=== Exercise description ===
Present the following data again exactly as it is shown.

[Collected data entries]
=====

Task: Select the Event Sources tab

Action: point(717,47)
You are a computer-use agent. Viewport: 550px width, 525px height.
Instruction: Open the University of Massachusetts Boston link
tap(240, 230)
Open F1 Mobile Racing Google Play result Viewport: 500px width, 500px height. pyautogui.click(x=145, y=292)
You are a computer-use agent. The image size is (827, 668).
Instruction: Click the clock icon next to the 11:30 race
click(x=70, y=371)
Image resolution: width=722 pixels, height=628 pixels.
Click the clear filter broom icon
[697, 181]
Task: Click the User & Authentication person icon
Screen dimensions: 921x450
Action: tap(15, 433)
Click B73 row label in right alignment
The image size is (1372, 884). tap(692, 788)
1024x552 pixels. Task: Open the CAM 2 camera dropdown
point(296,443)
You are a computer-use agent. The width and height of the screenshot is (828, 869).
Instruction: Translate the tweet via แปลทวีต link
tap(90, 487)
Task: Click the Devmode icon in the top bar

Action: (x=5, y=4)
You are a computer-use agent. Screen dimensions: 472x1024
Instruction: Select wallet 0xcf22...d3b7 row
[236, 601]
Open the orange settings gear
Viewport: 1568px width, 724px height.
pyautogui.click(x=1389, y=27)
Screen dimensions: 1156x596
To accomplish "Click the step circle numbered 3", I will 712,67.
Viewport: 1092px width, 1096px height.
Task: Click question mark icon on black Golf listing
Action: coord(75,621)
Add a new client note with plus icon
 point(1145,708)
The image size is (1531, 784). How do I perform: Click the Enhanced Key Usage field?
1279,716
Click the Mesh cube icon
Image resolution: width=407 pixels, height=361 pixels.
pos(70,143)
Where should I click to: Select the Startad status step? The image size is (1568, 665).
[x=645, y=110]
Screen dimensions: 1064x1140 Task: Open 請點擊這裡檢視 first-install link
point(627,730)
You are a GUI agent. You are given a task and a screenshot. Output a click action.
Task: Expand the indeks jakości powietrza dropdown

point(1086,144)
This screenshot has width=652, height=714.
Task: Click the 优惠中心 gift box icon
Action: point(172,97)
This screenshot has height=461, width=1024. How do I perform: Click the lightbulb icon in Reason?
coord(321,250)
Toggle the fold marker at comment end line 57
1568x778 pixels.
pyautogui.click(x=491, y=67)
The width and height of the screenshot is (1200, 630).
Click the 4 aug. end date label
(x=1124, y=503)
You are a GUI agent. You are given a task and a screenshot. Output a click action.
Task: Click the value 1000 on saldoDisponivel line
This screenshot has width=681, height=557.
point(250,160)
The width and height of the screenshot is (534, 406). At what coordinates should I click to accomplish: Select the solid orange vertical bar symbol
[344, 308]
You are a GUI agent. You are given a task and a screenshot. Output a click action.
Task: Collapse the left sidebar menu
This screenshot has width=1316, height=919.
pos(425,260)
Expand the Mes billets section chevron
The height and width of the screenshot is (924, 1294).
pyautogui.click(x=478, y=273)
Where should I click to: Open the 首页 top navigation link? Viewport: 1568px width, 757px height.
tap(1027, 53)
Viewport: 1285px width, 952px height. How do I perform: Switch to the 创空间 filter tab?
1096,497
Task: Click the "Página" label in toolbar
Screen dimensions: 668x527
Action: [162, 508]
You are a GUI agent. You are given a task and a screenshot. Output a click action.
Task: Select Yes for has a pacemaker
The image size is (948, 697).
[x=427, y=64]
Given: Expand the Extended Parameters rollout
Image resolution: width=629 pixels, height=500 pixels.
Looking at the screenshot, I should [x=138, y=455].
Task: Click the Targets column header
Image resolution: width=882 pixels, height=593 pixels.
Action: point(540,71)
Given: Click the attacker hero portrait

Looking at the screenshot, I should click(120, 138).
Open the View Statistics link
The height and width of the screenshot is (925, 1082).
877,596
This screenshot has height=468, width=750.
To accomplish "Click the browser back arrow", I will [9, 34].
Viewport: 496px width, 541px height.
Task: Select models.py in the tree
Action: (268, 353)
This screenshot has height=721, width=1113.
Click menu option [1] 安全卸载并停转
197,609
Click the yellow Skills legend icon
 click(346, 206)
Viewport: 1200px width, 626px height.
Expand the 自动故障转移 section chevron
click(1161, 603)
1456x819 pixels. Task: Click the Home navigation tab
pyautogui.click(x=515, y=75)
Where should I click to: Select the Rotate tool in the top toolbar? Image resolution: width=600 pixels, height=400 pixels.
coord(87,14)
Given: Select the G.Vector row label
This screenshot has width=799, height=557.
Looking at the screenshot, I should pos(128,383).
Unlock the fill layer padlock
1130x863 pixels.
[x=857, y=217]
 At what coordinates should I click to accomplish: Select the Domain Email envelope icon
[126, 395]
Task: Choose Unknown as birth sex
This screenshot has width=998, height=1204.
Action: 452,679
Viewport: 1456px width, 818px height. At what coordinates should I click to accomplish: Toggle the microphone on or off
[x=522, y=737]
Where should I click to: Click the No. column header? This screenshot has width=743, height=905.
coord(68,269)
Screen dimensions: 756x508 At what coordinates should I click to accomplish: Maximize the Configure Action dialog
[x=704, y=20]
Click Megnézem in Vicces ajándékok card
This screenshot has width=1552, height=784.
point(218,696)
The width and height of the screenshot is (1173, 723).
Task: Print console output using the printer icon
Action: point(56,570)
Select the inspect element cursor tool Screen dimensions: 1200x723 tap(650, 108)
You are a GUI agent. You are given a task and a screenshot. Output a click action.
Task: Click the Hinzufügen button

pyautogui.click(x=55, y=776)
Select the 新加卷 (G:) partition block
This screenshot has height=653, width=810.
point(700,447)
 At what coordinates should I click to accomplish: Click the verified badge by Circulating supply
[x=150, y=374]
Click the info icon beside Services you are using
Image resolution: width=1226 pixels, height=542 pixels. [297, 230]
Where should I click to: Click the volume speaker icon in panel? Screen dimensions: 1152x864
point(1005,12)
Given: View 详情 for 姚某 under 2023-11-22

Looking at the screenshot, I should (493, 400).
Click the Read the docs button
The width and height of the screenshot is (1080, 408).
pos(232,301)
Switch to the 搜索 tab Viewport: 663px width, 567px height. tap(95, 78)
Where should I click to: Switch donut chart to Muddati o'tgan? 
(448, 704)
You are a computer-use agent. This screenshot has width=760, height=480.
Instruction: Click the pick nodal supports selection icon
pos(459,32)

=====

=== Task solution ===
Task: Select the Event Sources tab

Action: point(717,47)
You are a computer-use agent. Viewport: 550px width, 525px height.
Instruction: Open the University of Massachusetts Boston link
tap(240, 230)
Open F1 Mobile Racing Google Play result Viewport: 500px width, 500px height. pyautogui.click(x=145, y=292)
You are a computer-use agent. The image size is (827, 668).
Instruction: Click the clock icon next to the 11:30 race
click(x=70, y=371)
Image resolution: width=722 pixels, height=628 pixels.
Click the clear filter broom icon
[697, 181]
Task: Click the User & Authentication person icon
Screen dimensions: 921x450
Action: tap(15, 433)
Click B73 row label in right alignment
The image size is (1372, 884). tap(692, 788)
1024x552 pixels. Task: Open the CAM 2 camera dropdown
point(296,443)
You are a computer-use agent. The width and height of the screenshot is (828, 869).
Instruction: Translate the tweet via แปลทวีต link
tap(90, 487)
Task: Click the Devmode icon in the top bar

Action: (x=5, y=4)
You are a computer-use agent. Screen dimensions: 472x1024
Instruction: Select wallet 0xcf22...d3b7 row
[236, 601]
Open the orange settings gear
Viewport: 1568px width, 724px height.
pyautogui.click(x=1389, y=27)
Screen dimensions: 1156x596
To accomplish "Click the step circle numbered 3", I will 712,67.
Viewport: 1092px width, 1096px height.
Task: Click question mark icon on black Golf listing
Action: coord(75,621)
Add a new client note with plus icon
 point(1145,708)
The image size is (1531, 784). How do I perform: Click the Enhanced Key Usage field?
1279,716
Click the Mesh cube icon
Image resolution: width=407 pixels, height=361 pixels.
pos(70,143)
Where should I click to: Select the Startad status step? The image size is (1568, 665).
[x=645, y=110]
Screen dimensions: 1064x1140 Task: Open 請點擊這裡檢視 first-install link
point(627,730)
You are a GUI agent. You are given a task and a screenshot. Output a click action.
Task: Expand the indeks jakości powietrza dropdown

point(1086,144)
This screenshot has width=652, height=714.
Task: Click the 优惠中心 gift box icon
Action: point(172,97)
This screenshot has height=461, width=1024. How do I perform: Click the lightbulb icon in Reason?
coord(321,250)
Toggle the fold marker at comment end line 57
1568x778 pixels.
pyautogui.click(x=491, y=67)
The width and height of the screenshot is (1200, 630).
Click the 4 aug. end date label
(x=1124, y=503)
You are a GUI agent. You are given a task and a screenshot. Output a click action.
Task: Click the value 1000 on saldoDisponivel line
This screenshot has width=681, height=557.
point(250,160)
The width and height of the screenshot is (534, 406). At what coordinates should I click to accomplish: Select the solid orange vertical bar symbol
[344, 308]
You are a GUI agent. You are given a task and a screenshot. Output a click action.
Task: Collapse the left sidebar menu
This screenshot has width=1316, height=919.
pos(425,260)
Expand the Mes billets section chevron
The height and width of the screenshot is (924, 1294).
pyautogui.click(x=478, y=273)
Where should I click to: Open the 首页 top navigation link? Viewport: 1568px width, 757px height.
tap(1027, 53)
Viewport: 1285px width, 952px height. How do I perform: Switch to the 创空间 filter tab?
1096,497
Task: Click the "Página" label in toolbar
Screen dimensions: 668x527
Action: [162, 508]
You are a GUI agent. You are given a task and a screenshot. Output a click action.
Task: Select Yes for has a pacemaker
The image size is (948, 697).
[x=427, y=64]
Given: Expand the Extended Parameters rollout
Image resolution: width=629 pixels, height=500 pixels.
Looking at the screenshot, I should [x=138, y=455].
Task: Click the Targets column header
Image resolution: width=882 pixels, height=593 pixels.
Action: point(540,71)
Given: Click the attacker hero portrait

Looking at the screenshot, I should click(120, 138).
Open the View Statistics link
The height and width of the screenshot is (925, 1082).
877,596
This screenshot has height=468, width=750.
To accomplish "Click the browser back arrow", I will [9, 34].
Viewport: 496px width, 541px height.
Task: Select models.py in the tree
Action: (268, 353)
This screenshot has height=721, width=1113.
Click menu option [1] 安全卸载并停转
197,609
Click the yellow Skills legend icon
 click(346, 206)
Viewport: 1200px width, 626px height.
Expand the 自动故障转移 section chevron
click(1161, 603)
1456x819 pixels. Task: Click the Home navigation tab
pyautogui.click(x=515, y=75)
Where should I click to: Select the Rotate tool in the top toolbar? Image resolution: width=600 pixels, height=400 pixels.
coord(87,14)
Given: Select the G.Vector row label
This screenshot has width=799, height=557.
Looking at the screenshot, I should pos(128,383).
Unlock the fill layer padlock
1130x863 pixels.
[x=857, y=217]
 At what coordinates should I click to accomplish: Select the Domain Email envelope icon
[126, 395]
Task: Choose Unknown as birth sex
This screenshot has width=998, height=1204.
Action: 452,679
Viewport: 1456px width, 818px height. At what coordinates should I click to accomplish: Toggle the microphone on or off
[x=522, y=737]
Where should I click to: Click the No. column header? This screenshot has width=743, height=905.
coord(68,269)
Screen dimensions: 756x508 At what coordinates should I click to accomplish: Maximize the Configure Action dialog
[x=704, y=20]
Click Megnézem in Vicces ajándékok card
This screenshot has width=1552, height=784.
point(218,696)
The width and height of the screenshot is (1173, 723).
Task: Print console output using the printer icon
Action: point(56,570)
Select the inspect element cursor tool Screen dimensions: 1200x723 tap(650, 108)
You are a GUI agent. You are given a task and a screenshot. Output a click action.
Task: Click the Hinzufügen button

pyautogui.click(x=55, y=776)
Select the 新加卷 (G:) partition block
This screenshot has height=653, width=810.
point(700,447)
 At what coordinates should I click to accomplish: Click the verified badge by Circulating supply
[x=150, y=374]
Click the info icon beside Services you are using
Image resolution: width=1226 pixels, height=542 pixels. [297, 230]
Where should I click to: Click the volume speaker icon in panel? Screen dimensions: 1152x864
point(1005,12)
Given: View 详情 for 姚某 under 2023-11-22

Looking at the screenshot, I should (493, 400).
Click the Read the docs button
The width and height of the screenshot is (1080, 408).
pos(232,301)
Switch to the 搜索 tab Viewport: 663px width, 567px height. tap(95, 78)
Where should I click to: Switch donut chart to Muddati o'tgan? 
(448, 704)
You are a computer-use agent. This screenshot has width=760, height=480.
Instruction: Click the pick nodal supports selection icon
pos(459,32)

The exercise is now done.